Now certainly, I can't LOOK in a patient's chart and go through their records if I have no legitimate professional reason to. But merely the fact that I saw the chart with the patient's name and DOB in the sarcoma clinic is enough to tell me this patient has sarcoma (or at the very least, has a history of or high risk of sarcoma). And if I were to see a labeled scan or specimen outside of a particular clinic, like in a lab, this may not reveal their exact diagnosis, but I know they are patient at our cancer hospital.
It sounds to me like you work in a very specified area (HIV) with very specified rules regarding the labeling of patient information and specimens with identifying information (such as their name), and are under the impression these rules apply universally in healthcare, but they don't.
Also, we have high school interns who come in and do a few hours a week in the summer. This also has been true at other major hospitals I have worked at. They are in the same situation as the rest of us - they are able to see patient information all the time, because they are constantly around charts and specimens and computer systems and other things which have people's names on them. They are just counseled beforehand, like the regular employees are, what the rules of HIPPA are and that they cannot share any information with anyone. They are not prevented from seeing patients' names and diagnoses just because they are 16 years old.
I also was a candy striper starting at age 13, and I volunteered in the surgical unit. Mostly they had me going through and organizing their charts and medical records. So at 13 years old, I had full access to a wide array of patient information. And in this case, I had to read some of their charts' specific information because my task was to organize their records. So not only did I know their names and diagnoses, I knew a lot of other personal stuff about this. I was counseled on HIPPA, as were all the other kids. No one ever prevented me from seeing patient information because I was a kid. Also, because I worked in a surgical unit, I got to see all sorts of specimens that were sent from the surgical department to the pathology lab. These were labeled with the patient's name and date of birth. Furthermore, this was in a small county hospital, so not only was it possible that I would come across someone I knew, it was likely, and it in fact did happen several times.

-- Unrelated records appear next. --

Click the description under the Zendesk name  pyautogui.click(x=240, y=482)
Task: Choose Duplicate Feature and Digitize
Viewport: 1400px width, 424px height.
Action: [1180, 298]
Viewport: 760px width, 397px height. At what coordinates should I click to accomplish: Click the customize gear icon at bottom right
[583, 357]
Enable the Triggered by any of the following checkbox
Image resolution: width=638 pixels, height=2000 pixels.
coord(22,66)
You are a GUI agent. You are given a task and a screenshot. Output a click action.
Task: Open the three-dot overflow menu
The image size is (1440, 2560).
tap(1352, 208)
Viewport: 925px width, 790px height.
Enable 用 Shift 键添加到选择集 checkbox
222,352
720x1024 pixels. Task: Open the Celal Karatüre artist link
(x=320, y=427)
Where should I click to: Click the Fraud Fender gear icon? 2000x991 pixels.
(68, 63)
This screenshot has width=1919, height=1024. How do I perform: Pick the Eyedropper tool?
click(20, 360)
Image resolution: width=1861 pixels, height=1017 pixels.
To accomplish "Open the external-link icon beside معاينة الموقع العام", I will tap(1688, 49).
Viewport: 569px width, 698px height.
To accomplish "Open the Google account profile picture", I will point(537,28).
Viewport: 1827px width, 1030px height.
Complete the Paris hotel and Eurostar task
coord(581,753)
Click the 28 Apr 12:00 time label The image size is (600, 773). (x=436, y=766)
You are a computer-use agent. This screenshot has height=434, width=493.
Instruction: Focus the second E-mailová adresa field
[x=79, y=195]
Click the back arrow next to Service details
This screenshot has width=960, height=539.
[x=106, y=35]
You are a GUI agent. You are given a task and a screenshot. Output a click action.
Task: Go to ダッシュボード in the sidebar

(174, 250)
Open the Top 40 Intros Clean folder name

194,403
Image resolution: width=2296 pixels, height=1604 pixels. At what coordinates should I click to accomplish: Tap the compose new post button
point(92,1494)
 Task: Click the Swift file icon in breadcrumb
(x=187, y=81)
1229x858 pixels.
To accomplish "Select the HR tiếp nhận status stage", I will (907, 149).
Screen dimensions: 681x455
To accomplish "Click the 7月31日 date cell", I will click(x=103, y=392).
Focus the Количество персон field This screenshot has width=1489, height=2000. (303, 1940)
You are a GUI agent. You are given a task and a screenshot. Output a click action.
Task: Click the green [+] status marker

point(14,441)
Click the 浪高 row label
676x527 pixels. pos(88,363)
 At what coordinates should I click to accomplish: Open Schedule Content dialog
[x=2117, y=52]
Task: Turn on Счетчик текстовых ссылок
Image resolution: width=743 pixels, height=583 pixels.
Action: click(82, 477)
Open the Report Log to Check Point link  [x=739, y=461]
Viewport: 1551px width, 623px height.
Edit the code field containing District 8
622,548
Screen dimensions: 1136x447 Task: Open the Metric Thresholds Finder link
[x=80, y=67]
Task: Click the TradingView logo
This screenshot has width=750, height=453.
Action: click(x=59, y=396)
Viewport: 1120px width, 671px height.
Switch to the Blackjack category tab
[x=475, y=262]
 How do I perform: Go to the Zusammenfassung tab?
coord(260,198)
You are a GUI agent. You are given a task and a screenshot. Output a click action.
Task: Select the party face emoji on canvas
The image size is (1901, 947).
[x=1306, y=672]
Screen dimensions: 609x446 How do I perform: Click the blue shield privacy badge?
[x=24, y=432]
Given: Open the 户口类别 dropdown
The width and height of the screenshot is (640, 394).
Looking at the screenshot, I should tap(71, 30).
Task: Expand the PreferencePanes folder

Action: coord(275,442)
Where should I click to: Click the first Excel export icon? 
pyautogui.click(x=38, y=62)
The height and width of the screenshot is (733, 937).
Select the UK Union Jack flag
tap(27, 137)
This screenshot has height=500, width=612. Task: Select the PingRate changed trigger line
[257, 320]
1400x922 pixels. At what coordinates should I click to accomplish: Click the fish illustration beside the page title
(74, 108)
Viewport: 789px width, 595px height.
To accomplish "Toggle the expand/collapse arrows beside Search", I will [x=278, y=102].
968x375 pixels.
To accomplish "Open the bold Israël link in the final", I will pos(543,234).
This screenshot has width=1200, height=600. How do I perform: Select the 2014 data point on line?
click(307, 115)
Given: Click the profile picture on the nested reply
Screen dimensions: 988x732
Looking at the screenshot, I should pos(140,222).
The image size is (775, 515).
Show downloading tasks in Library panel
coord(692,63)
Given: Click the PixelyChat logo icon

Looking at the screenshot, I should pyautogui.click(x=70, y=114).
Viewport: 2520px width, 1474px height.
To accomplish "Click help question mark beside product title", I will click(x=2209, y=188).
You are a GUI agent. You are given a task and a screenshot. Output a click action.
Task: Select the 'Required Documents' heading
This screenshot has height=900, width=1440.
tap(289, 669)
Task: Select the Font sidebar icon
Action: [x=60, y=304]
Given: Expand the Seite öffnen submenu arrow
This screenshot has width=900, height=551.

Though I don't know enough about this case to know if the teens in this particular instance were counseled on HIPPA.
I don't really understand why you seem to think that hospitals concern themselves with making sure no one at the hospital (including 13 year old candy stripers) ever finds out if someone they know is being or has been treated there. If you live in the same town/city as the hospital you work in, stuff like that happens all the time. You just can't go around then telling people, "Hey, guess who has this disease and is being treated at the hospital where I work?"
Again, my guess is that perhaps this works this way for *you* because you work with AIDS, which is a highly sensitive and specially protected diagnosis. But that's not the way healthcare works as a general rule. Specimens, charts, etc are typically labeled with name and date of birth, and are in places where they can be seen by plenty of people who do not actually work with the patient and need to know that information.